* **Work required**: Write out each of the lines below exactly as they appear, leaving out the pictures.

* begin Data shown *

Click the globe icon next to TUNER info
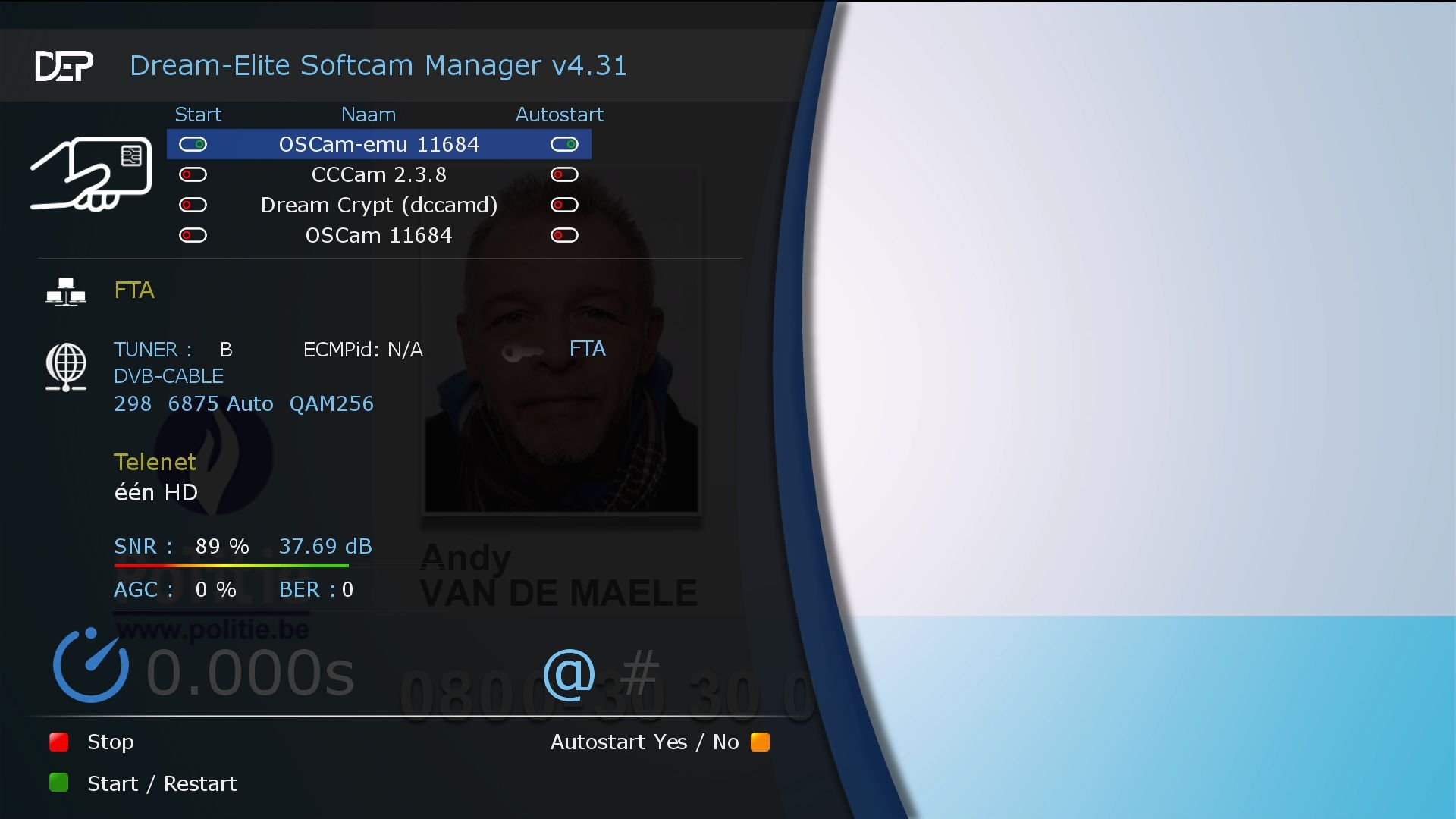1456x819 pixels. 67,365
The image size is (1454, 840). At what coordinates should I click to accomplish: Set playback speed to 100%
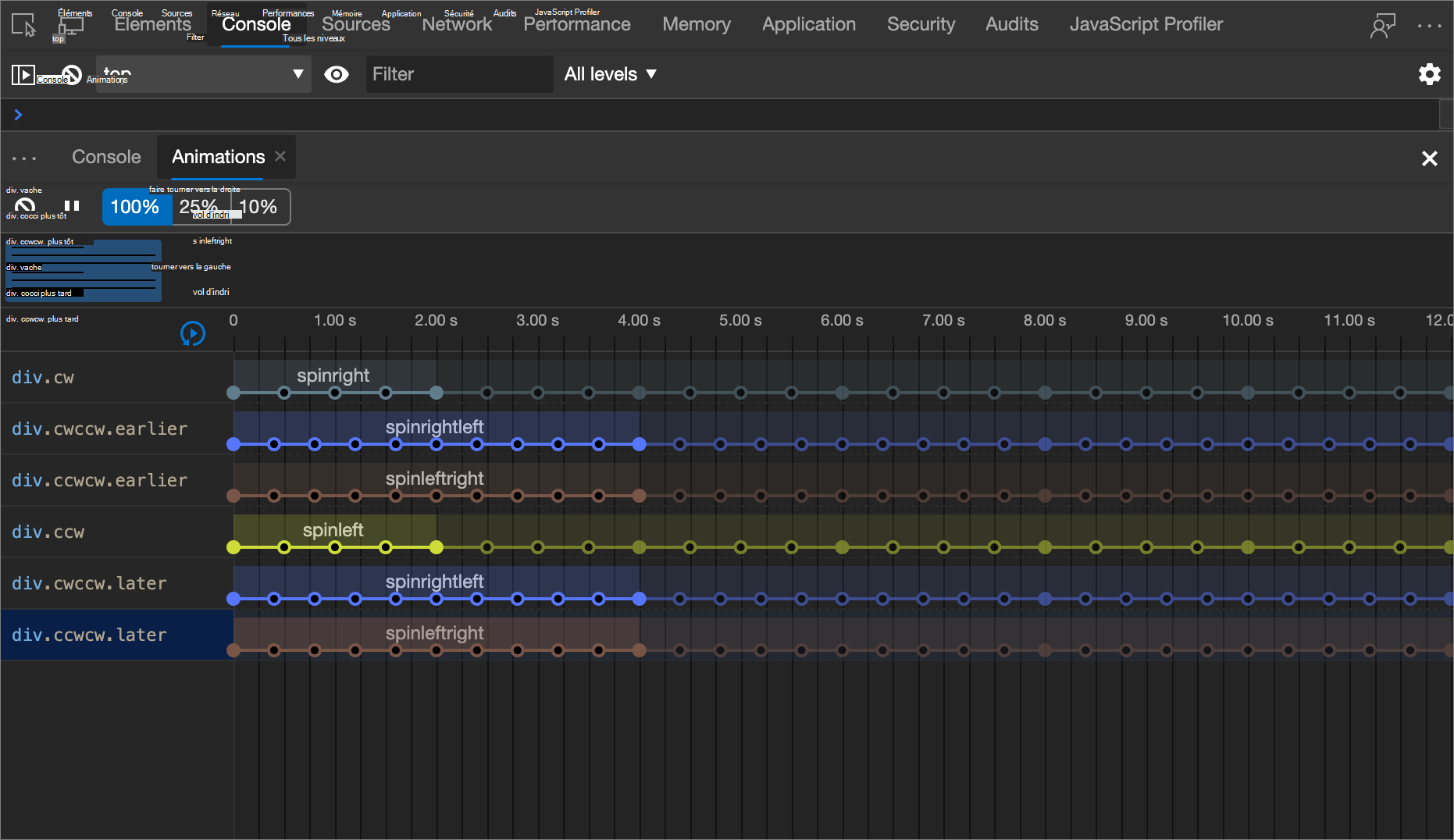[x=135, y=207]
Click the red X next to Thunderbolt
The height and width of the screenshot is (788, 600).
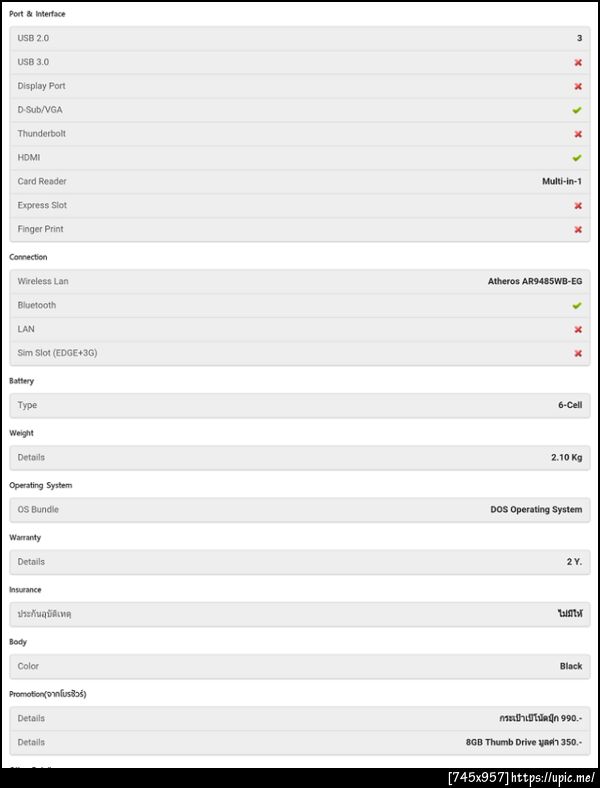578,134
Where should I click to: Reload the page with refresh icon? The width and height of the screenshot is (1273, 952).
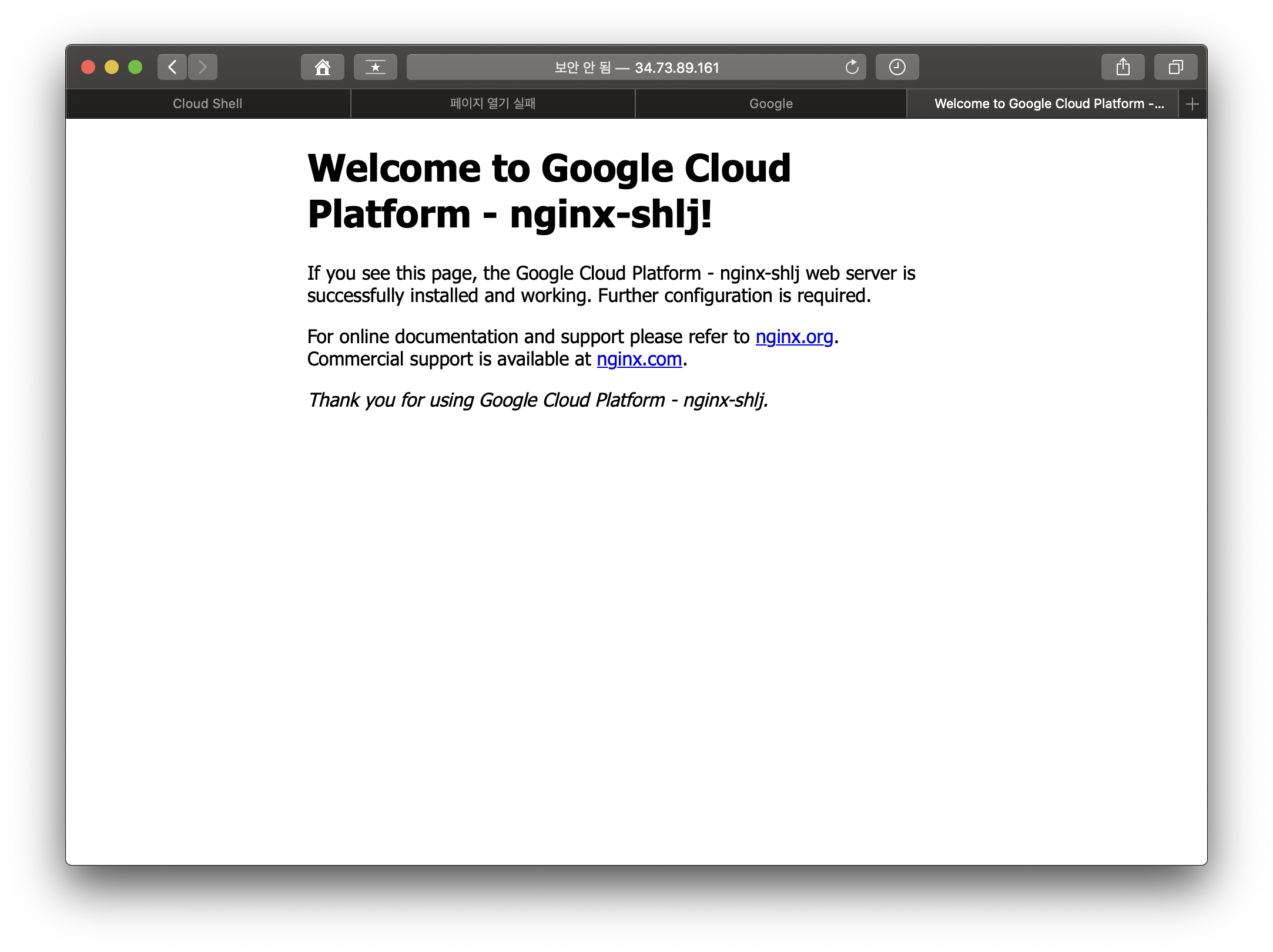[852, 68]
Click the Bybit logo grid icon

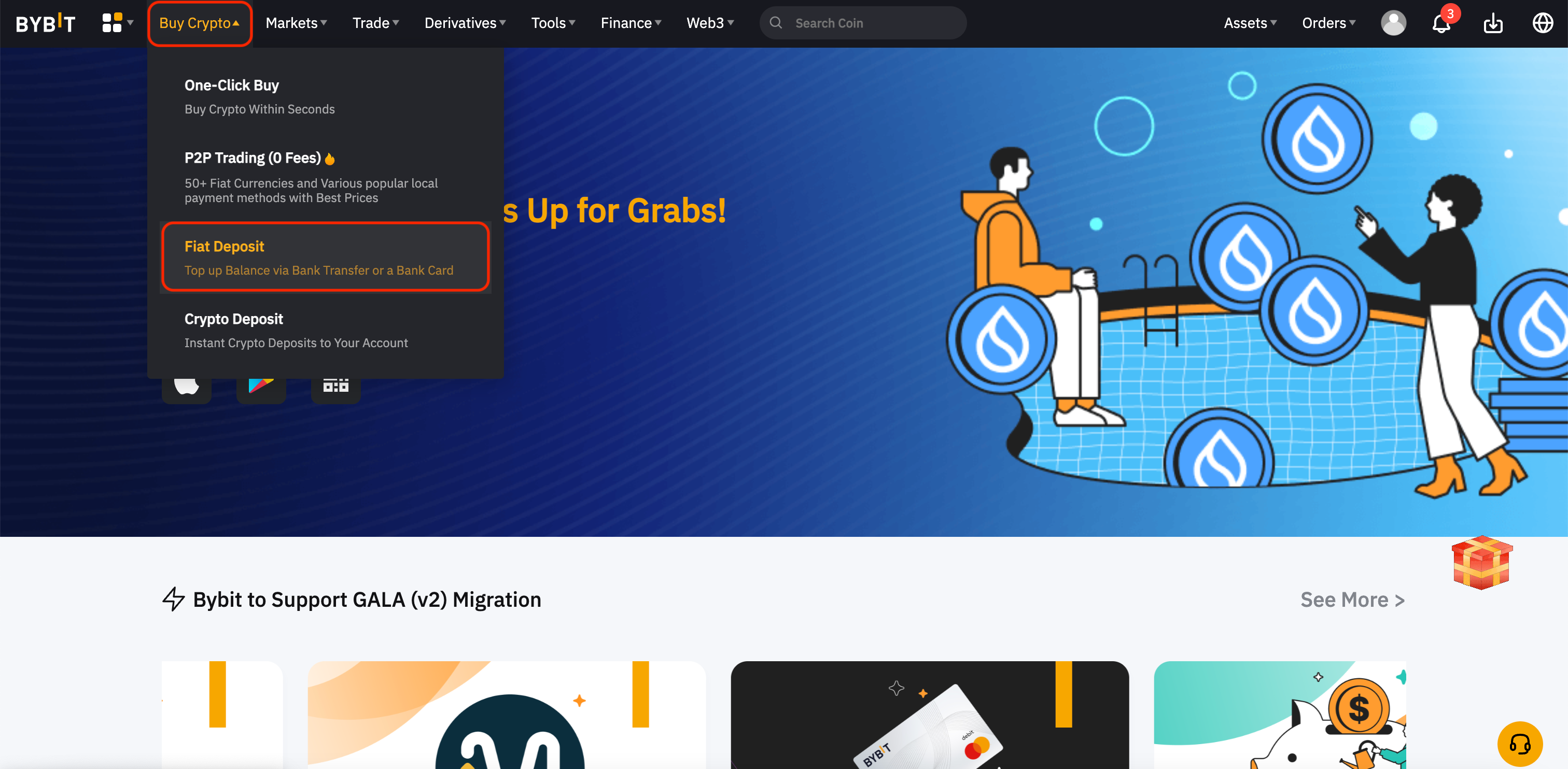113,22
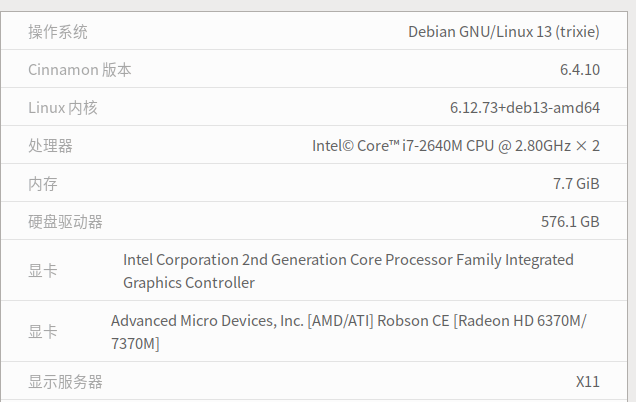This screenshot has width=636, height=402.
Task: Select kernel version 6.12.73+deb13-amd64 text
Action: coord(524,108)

* end Data shown *

* **Answer to this problem**:
Click the globe icon next to TUNER info
1456x819 pixels. 67,365
The image size is (1454, 840). At what coordinates should I click to accomplish: Set playback speed to 100%
[x=135, y=207]
Click the red X next to Thunderbolt
The height and width of the screenshot is (788, 600).
578,134
Where should I click to: Reload the page with refresh icon? The width and height of the screenshot is (1273, 952).
[852, 68]
Click the Bybit logo grid icon

113,22
This screenshot has width=636, height=402.
Task: Select kernel version 6.12.73+deb13-amd64 text
Action: coord(524,108)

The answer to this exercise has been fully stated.